→ 提示された文章
>>>>

透明な固体物質。それは「純粋」の証でもあります。
純粋なだけに、その潜在パワーも非常に強いものがあります。ここでは、その一端を見てみましょう。
透明な石の代表選手と言えば、水晶。
ちなみに、水晶というのは学名ではなく一般名で、石英の結晶形がはっきりと分かる無色透明な石英のことをいいます。
水晶の成分は純粋な二酸化ケイ素(SiO2)で、酸素とケイ素の最も基本的な化合物ですが、地殻(地上の岩石)中に存在している鉱物成分の半分以上は、この二酸化ケイ素ですので、その結晶体である水晶は、地上の王者とも言えますね。
参考までに、地殻中にある元素の約半分は酸素で、1/4はケイ素ですので、地上では圧倒的な存在なのです。
地殻中の成分 [%] SiO2(二酸化ケイ素) 55.2 Al2O3(酸化アルミニウム) 15.3 CaO(酸化カルシウム) 8.8 FeO(酸化鉄)
Fe2O38.6 MgO(酸化マグネシウム) 5.2
水晶は、二酸化ケイ素の「単結晶」です。「単結晶」というのは、字の如く、「一つの結晶」という意味で、水晶自体は大きな一つの結晶体なのです。地上でこれだけ大きな結晶が自然に出来るというのも特徴ですね。なお、結晶というのは、ミクロの世界である「原子の並びの形」が、マクロな世界にまで拡大してできたもので、肉眼で「原子の並び」が分かるという、非常に大きな特徴があります。こういうのって、ミクロコスモスとマクロコスモスの対応にも通じるものがありますね。
さて、水晶という名前は、「水の結晶」という意味ですが、もちろん「水の結晶」ではなく、「二酸化ケイ素の結晶」です。英語では、「Rock crystal」と呼ばれますが、これは「岩の結晶」という意味です。こちらの表現の方が、意味としては、より正確ですね。
ちなみに「クリスタル(crystal)」というのは「結晶」を意味する言葉ですが、産業分野、特に電子機器分野では、水晶のことを単に「クリスタル」と呼ぶことが多く、「結晶=水晶」であることが多くあります。ポピュラー度から見ても当然ですね。
水晶はポピュラーであることから、昔から色々と利用されてきましたし、今でも欠かせない物質です。透明で硬く、電気的にも有用ですので、家庭用でも産業用としても、本当に色々なものに使われています。有名なのは「水晶振動子」というもので、これは極めて正確な振動を起こすもので、様々な電子機器、通信機器に使われています。パソコンやテレビの内部にも複数個ありますし、時計や携帯電話にも入っています。現代文明の基礎を支える物質として、なくてはならない存在なんですよね。
ただし、自然に産出する水晶は、様々な不純物が含まれている上、上質な結晶が少なく品質もそれほど安定しないので、今では工場で作られる高純度の人工水晶が大量生産されて我々の文明を支えており、天然水晶はもっぱらアクセサリー用として使われています。
有用なものがあれば、そのニセモノが出てくるのは宿命ですね。

<<<<

→ 元データ
>>>>

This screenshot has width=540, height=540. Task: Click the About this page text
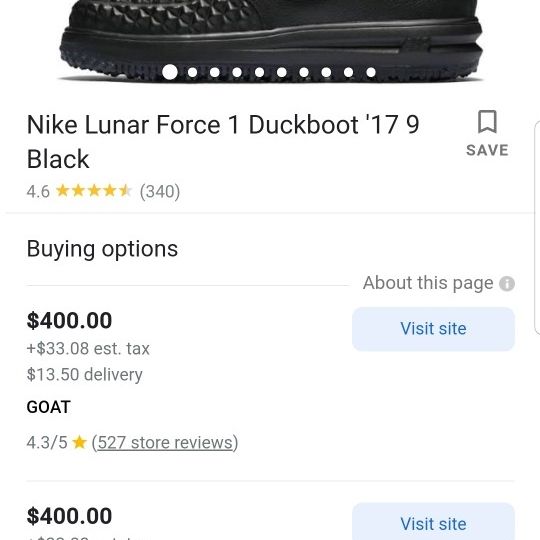(x=428, y=283)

<<<<

→ 課題の目的
水晶についての文章から、「透明な固体物質。それは「純粋」の証でもあります。」で始まり「上では圧倒的な存在なのです。」まで続く部分を一字一句変えずに書き出してください。 水晶についての文章だけを手がかりにすること。

→ 課題への回答
透明な固体物質。それは「純粋」の証でもあります。
純粋なだけに、その潜在パワーも非常に強いものがあります。ここでは、その一端を見てみましょう。
透明な石の代表選手と言えば、水晶。
ちなみに、水晶というのは学名ではなく一般名で、石英の結晶形がはっきりと分かる無色透明な石英のことをいいます。
水晶の成分は純粋な二酸化ケイ素(SiO2)で、酸素とケイ素の最も基本的な化合物ですが、地殻(地上の岩石)中に存在している鉱物成分の半分以上は、この二酸化ケイ素ですので、その結晶体である水晶は、地上の王者とも言えますね。
参考までに、地殻中にある元素の約半分は酸素で、1/4はケイ素ですので、地上では圧倒的な存在なのです。